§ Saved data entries
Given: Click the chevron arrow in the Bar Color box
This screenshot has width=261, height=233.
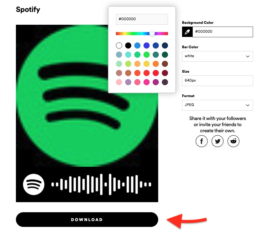Looking at the screenshot, I should [x=248, y=56].
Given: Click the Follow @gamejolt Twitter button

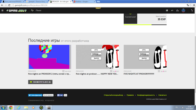Looking at the screenshot, I should (35, 95).
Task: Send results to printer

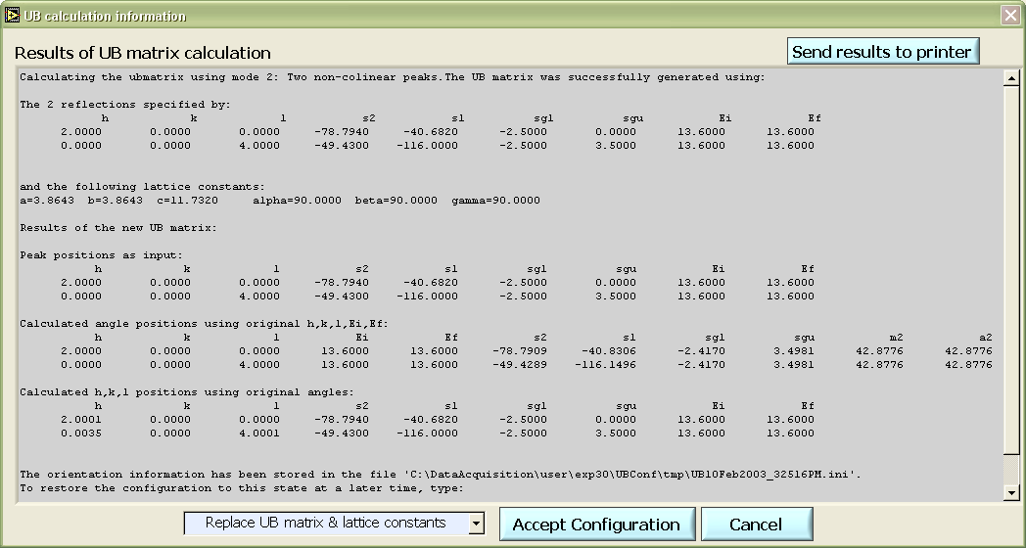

§ What the exercise asks
From the line containing "This screenshot has width=261, height=233." down to the last line of the data above, transcribe exactly those lines and no others; omit the pictures.

§ Solution to this exercise
This screenshot has width=261, height=233.
Looking at the screenshot, I should [x=248, y=56].
Given: Click the Follow @gamejolt Twitter button

Looking at the screenshot, I should (35, 95).
Task: Send results to printer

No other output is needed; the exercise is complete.